For many piano teachers who’ve nursed along students from Primer toddlerhood to an Intermediate level confidence-climbing phase, through to the Advanced, smooth riding finish with flashy fingers, the pupil’s farewell is an emotional event.

Of course, it depends on the circumstances of the departure and who is saying goodbye to whom.

I remember my heart-wrenching farewells to two private music teachers going back a few decades. My mother as proxy delivered the news first to my violin teacher who taught me with great passion but missed too many lessons to make music study meaningful. Frustrated by her absences, starts and stops, the only way I dealt with my anger, was to channel my sturm and drang (storm and stress) into the piano. But at this very time, my piano teacher who had been referred by the violin instructor, was giving me pieces so way over my head that I could barely come up for air. While I knew what a composition such as Chopin’s Bb minor Scherzo should sound like, I had no technical skills or musical foundation to approach it with any degree of success.

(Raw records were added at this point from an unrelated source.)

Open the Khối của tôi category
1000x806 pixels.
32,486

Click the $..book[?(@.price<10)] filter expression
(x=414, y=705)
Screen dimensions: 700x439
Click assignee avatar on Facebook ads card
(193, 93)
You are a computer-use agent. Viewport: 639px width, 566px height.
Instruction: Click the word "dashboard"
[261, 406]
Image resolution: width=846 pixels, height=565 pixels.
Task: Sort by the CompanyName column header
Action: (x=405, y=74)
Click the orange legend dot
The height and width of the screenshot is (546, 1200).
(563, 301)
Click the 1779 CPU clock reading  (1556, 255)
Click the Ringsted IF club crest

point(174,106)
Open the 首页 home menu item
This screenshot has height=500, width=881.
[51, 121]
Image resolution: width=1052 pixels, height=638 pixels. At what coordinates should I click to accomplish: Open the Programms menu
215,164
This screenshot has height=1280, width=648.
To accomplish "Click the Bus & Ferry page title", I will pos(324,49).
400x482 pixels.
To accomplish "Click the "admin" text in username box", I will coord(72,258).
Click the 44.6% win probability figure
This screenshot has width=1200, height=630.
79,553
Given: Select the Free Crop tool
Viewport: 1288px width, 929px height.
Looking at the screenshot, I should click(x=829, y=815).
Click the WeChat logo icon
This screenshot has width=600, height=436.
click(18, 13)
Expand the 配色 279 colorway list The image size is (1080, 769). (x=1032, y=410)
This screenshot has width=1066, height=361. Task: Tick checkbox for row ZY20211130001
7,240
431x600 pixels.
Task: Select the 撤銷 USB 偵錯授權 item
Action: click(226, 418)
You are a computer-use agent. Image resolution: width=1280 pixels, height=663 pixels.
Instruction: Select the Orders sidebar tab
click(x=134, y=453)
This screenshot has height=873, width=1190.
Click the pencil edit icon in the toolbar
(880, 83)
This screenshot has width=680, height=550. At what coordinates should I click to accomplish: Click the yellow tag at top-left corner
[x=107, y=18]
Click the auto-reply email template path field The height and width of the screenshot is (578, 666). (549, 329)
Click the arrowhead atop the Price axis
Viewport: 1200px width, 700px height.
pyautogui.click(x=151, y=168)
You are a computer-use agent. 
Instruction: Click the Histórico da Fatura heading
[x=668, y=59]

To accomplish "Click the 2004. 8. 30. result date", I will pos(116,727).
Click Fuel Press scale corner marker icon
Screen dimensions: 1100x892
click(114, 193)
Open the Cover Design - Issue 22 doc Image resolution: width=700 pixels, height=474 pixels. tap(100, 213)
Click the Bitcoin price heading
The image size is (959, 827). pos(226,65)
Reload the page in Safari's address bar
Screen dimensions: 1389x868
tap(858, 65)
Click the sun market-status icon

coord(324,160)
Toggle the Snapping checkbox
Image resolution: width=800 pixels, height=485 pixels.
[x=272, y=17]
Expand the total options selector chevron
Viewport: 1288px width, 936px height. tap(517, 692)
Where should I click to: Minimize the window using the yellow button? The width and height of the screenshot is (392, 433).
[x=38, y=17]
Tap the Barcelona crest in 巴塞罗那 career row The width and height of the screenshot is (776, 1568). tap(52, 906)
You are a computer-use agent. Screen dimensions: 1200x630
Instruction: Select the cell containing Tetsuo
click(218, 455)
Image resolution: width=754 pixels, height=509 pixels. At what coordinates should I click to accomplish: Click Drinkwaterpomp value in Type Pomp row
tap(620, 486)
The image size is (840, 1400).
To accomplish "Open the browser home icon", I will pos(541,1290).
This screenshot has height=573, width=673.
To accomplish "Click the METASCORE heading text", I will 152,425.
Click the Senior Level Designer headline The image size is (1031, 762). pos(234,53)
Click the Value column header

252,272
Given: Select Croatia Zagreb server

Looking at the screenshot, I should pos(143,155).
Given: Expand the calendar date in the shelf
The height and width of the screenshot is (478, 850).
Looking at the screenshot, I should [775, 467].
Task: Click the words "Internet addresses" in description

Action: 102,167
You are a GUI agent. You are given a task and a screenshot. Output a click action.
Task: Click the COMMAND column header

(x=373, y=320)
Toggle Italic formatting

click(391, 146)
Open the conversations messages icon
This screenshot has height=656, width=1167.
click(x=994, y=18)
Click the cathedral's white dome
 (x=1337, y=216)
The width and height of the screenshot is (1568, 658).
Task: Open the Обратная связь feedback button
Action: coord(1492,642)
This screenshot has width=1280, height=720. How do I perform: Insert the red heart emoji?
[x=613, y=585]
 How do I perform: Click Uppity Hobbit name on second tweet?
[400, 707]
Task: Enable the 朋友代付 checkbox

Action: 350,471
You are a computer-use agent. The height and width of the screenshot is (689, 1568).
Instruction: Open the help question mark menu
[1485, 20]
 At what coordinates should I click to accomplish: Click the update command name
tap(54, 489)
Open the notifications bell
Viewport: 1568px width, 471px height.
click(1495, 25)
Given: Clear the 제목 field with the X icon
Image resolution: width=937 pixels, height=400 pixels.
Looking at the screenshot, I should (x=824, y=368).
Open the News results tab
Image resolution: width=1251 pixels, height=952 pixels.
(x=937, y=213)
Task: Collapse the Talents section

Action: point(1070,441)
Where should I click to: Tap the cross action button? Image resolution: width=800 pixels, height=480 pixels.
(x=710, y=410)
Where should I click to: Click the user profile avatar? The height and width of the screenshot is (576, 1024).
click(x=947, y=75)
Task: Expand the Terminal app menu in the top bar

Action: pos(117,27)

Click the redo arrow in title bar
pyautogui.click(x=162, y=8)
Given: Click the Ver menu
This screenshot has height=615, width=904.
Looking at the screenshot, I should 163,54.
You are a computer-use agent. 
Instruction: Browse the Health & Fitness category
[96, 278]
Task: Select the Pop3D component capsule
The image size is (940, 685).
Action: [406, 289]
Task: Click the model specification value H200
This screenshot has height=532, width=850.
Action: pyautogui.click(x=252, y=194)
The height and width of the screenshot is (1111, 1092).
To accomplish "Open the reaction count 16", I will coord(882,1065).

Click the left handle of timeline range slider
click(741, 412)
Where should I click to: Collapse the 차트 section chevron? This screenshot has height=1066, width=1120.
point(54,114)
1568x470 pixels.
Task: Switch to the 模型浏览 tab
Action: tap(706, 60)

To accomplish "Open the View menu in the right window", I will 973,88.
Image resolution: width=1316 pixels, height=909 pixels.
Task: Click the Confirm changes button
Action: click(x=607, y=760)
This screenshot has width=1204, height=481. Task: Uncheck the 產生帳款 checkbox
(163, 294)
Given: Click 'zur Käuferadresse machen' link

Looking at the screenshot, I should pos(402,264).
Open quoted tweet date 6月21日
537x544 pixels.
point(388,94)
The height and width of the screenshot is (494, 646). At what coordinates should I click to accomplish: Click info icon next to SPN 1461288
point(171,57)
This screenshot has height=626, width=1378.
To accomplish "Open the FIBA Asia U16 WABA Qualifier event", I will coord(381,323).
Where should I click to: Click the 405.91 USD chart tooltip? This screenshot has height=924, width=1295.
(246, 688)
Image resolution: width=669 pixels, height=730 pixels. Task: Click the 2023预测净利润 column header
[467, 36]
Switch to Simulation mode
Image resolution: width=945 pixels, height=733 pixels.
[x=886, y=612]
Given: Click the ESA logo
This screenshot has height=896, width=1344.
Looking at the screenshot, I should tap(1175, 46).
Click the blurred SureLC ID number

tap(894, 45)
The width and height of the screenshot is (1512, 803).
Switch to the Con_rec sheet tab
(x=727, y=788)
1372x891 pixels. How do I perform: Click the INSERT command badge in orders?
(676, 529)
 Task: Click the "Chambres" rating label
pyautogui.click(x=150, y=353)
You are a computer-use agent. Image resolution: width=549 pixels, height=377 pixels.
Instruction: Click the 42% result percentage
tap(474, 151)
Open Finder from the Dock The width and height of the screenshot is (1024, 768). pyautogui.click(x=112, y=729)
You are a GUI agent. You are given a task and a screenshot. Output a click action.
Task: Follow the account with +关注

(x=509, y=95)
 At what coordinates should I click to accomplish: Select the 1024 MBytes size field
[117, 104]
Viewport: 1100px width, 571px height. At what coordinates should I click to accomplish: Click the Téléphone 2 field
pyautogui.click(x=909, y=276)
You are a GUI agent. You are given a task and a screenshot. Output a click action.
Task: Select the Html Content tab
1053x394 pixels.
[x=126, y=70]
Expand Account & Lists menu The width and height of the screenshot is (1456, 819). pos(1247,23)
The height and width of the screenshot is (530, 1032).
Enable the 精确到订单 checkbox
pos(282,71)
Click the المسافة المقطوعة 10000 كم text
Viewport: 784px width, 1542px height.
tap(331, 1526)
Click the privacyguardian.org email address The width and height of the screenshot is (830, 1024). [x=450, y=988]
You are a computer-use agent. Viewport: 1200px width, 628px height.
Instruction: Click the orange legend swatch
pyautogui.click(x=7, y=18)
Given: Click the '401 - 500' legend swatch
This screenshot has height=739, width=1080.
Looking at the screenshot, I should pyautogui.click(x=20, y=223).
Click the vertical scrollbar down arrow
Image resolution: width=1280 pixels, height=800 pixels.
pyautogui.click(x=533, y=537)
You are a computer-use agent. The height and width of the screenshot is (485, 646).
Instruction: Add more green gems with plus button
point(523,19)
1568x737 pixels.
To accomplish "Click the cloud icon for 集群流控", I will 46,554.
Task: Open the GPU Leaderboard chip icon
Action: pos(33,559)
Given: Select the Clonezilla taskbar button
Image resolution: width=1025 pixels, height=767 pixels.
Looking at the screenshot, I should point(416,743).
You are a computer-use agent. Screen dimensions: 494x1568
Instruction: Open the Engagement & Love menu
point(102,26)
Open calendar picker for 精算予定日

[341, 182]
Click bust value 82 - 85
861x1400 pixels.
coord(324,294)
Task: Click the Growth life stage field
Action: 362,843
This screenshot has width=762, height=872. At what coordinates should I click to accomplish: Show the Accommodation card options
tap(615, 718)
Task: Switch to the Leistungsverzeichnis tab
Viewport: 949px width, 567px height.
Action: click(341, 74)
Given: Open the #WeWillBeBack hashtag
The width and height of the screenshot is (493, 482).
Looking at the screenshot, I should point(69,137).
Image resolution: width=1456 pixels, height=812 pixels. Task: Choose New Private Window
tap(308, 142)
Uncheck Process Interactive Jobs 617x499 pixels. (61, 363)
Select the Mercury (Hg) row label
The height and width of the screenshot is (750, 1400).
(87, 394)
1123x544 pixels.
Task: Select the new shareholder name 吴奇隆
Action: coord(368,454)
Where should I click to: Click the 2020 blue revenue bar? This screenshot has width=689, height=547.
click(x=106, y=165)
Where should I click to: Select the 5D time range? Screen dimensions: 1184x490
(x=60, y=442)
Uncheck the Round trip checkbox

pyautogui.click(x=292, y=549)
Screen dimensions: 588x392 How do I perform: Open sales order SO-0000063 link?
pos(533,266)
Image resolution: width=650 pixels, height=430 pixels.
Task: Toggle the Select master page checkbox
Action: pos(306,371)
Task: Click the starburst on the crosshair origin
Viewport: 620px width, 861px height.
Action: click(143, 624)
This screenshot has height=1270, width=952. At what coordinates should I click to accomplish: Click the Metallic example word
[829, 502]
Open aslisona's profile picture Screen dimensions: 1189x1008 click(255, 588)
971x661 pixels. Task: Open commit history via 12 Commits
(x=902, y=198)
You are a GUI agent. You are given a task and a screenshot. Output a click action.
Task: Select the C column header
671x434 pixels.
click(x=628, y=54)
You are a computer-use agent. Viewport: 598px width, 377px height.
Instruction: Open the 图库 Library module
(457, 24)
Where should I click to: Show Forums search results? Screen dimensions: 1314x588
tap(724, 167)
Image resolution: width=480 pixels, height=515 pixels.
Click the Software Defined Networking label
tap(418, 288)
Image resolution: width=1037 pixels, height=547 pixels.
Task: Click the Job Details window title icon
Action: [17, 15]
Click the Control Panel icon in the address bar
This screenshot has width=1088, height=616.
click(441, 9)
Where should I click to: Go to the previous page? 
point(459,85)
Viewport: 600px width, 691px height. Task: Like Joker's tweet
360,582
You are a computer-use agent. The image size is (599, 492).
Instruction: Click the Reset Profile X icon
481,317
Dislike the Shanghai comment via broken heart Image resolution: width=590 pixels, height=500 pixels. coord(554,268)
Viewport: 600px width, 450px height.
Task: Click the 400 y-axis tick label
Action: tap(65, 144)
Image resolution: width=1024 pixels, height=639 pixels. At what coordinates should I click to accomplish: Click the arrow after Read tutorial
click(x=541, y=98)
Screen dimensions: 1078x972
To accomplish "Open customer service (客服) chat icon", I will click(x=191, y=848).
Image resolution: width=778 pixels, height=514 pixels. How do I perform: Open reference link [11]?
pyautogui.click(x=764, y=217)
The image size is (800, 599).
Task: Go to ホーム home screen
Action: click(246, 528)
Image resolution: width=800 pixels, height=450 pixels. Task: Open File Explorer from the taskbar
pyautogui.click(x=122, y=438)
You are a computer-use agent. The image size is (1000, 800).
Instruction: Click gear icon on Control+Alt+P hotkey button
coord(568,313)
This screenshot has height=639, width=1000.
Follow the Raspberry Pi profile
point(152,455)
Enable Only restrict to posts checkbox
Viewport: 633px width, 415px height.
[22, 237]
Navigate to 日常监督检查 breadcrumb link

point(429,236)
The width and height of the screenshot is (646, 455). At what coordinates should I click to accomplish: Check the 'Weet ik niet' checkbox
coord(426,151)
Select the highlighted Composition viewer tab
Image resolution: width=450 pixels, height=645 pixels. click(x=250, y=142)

A case of compounded frustration led to a double teacher firing.

For these instructors it was an emotional blow, and for me, the one who’d abandoned them at the tender age of 12, I felt bundled with guilt and remorse. Still, I had to move on.

The piano teacher I left had been an impressive performer who played to applauding audiences and critics on the local New York concert scene, but she couldn’t easily put herself in the place of a fledgling student and devise a stepwise, thoughtful approach to piano study. My learning gaps were so immense that I nearly gave up the piano–hanging by a thread because I dearly loved the instrument.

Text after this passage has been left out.